El secretario de Seguridad Pública, el director de la Policía Preventiva, así como 11 elementos policiacos del municipio de Coyuca de Benítez, Guerrero, fueron emboscados y asesinados el martes en una comunidad ubicada cerca de la carretera Acapulco-Zihuatanejo. Casi a la misma hora, en Chilpancingo, murió baleado Rigoberto Acosta González, catedrático y ex dirigente del Consejo Regional de la Sierra de Guerrero (Cresig).
El lunes 16, un grupo armado ejecutó a uno de los fundadores de la policía comunitaria de la Unión de Pueblos y Organizaciones del Estado de Guerrero (Upoeg), en el municipio de San Marcos, ubicado en la Costa Chica; y al día siguiente perdió la vida de la misma manera Bruno Plácido Valerio, fundador y coordinador estatal de dicho organismo.
Las atrocidades referidas integran una pequeña muestra de la ola de violencia que mantiene aterrorizados a los pobladores de grandes extensiones de la entidad, y que ha rebasado a las autoridades.
Basta recordar los hechos del 10 de julio, cuando alrededor de 5 mil personas fueron movilizadas por el crimen organizado para exigir la liberación de uno de sus cabecillas: en el transcurso de la jornada, los manifestantes, convertidos en fuerza de asalto, bloquearon por horas la autopista México-Acapulco, desbordaron a integrantes de la policía estatal y de la Guardia Nacional, secuestraron a uniformados y a funcionarios, robaron un vehículo blindado y arremetieron contra varios edificios públicos, entre ellos el Congreso local y el palacio de gobierno. La toma de Chilpancingo fue instigada por Los Ardillos, cuyo líder, Celso Ortega Jiménez, sostuvo al menos una reunión clandestina con la alcaldesa de la capital guerrerense, Norma Otilia Hernández Martínez.
A partir de tales sucesos es inevitable concluir que Guerrero se encuentra sumido en una descomposición social e institucional y los grupos delictivos han emprendido una guerra sin cuartel contra las organizaciones defensoras de la vida y el territorio de los habitantes; en particular, las pertenecientes a los pueblos indígenas que en esta zona del país enfrentan el doble lastre de la marginación histórica y el embate de la criminalidad.
Este deterioro visible de la seguridad pública es resultado de procesos que no necesariamente se gestaron en la entidad, pero impactan de modo directo en la región: el desplazamiento de la heroína por opioides sintéticos como el fentanilo entre los consumidores estadunidenses tiene como efecto un desplome en la demanda de goma de opio, un cultivo muy arraigado en el campo guerrerense.

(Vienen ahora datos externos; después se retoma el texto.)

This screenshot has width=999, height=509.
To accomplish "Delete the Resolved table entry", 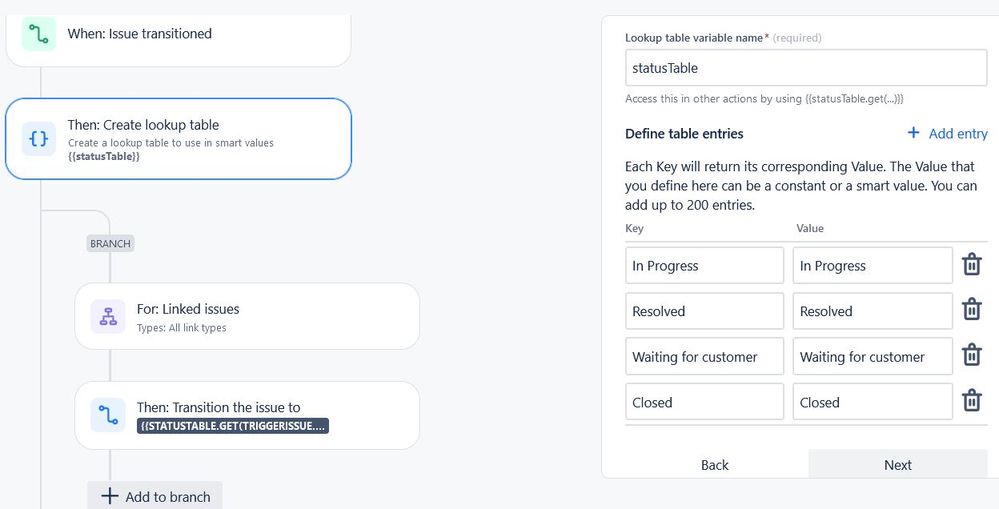I will point(971,310).
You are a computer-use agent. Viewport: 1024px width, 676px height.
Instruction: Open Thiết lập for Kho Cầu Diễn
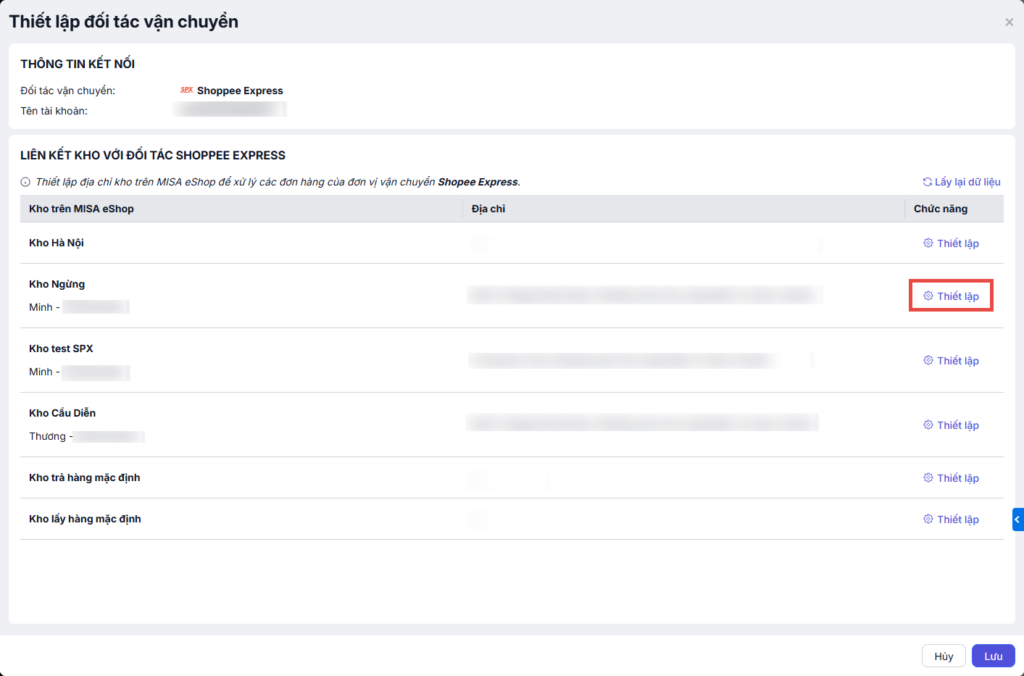[x=957, y=425]
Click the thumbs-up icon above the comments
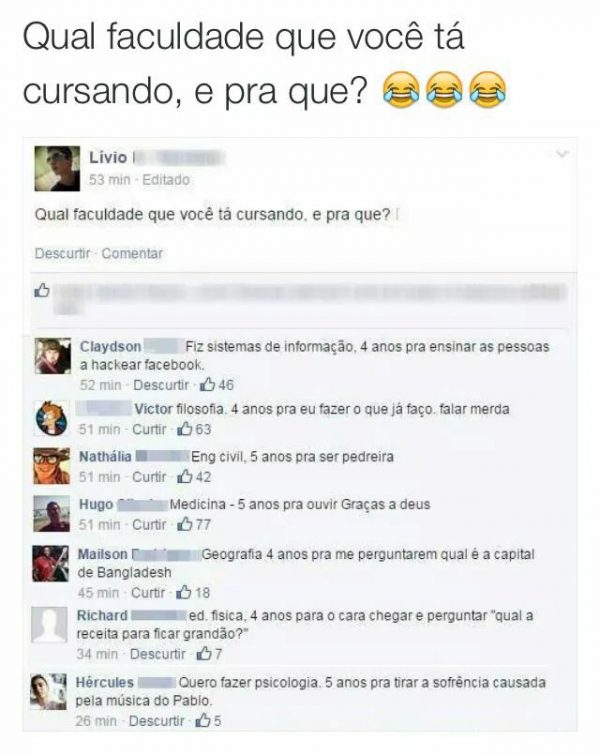Screen dimensions: 600x755 [42, 290]

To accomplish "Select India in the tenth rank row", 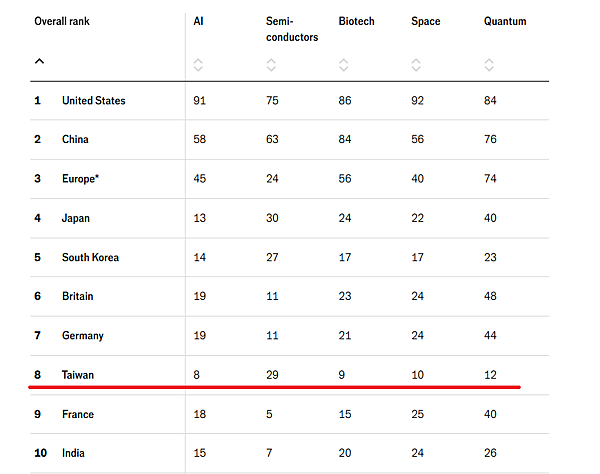I will click(74, 453).
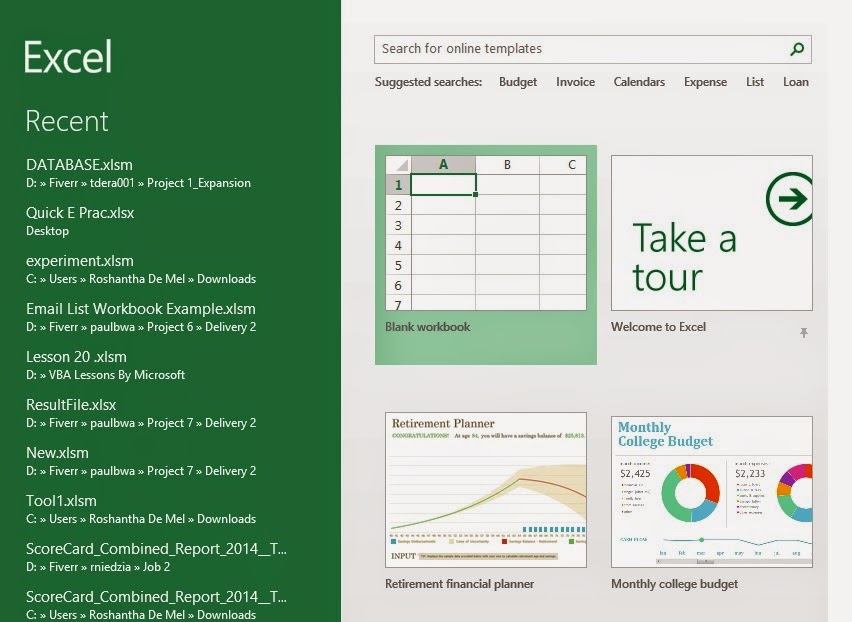Click the search magnifying glass icon
The width and height of the screenshot is (852, 622).
[x=795, y=48]
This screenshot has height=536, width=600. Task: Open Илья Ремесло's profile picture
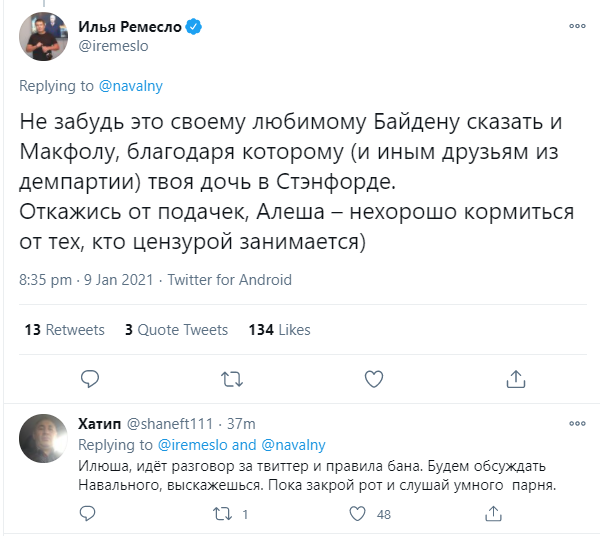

A resultas de ello, se ha dado una reconfiguración de la delincuencia que incluye una diversificación de sus actividades, principalmente hacia la extorsión mediante el cobro de derecho de piso: en la actualidad, hasta los comerciantes más pequeños e incluso profesionistas son amagados para entregar a los delincuentes parte de sus ingresos. Esta nueva forma de opresión viene acompañada, paradójicamente, de un crecimiento de la base social de los grupos criminales, los cuales han integrado extensas redes de extorsionadores y cómplices en diversas modalidades.
La asfixiante zozobra en que se encuentra sumido el estado hace imperativo redoblar esfuerzos de construcción de la paz en todas sus vertientes, desde el combate a la pobreza hasta el impulso del bienestar multidimensional mediante la aplicación de programas sociales, el rescate de los jóvenes de las condiciones de falta de horizontes positivos, la expansión tanto cuantitativa como cualitativa de los servicios médicos y escolares, e incluso la construcción de carreteras e infraestructura de Internet que rompa el aislamiento de centenares de comunidades.
La disparidad de poder de fuego, de personal, y de capacidades de inteligencia entre las bandas delictivas y las fuerzas del orden quedó trágicamente probada en Coyuca de Benítez, por lo que se impone la urgencia de depurar y fortalecer a las policías municipales y estatales, que por ahora carecen de los medios ya no para proteger a la población, sino hasta para su propia supervivencia.
En lo inmediato, esa asimetría sólo puede salvarse con el despliegue de la Guardia Nacional allí donde las comunidades lo soliciten, pero está claro que una pacificación duradera sólo puede lograrse en la medida en que se sancione a los responsables de la violencia reciente y se reconstruyan las instituciones y el tejido social en este estado, que se cuenta entre los más pobres del país.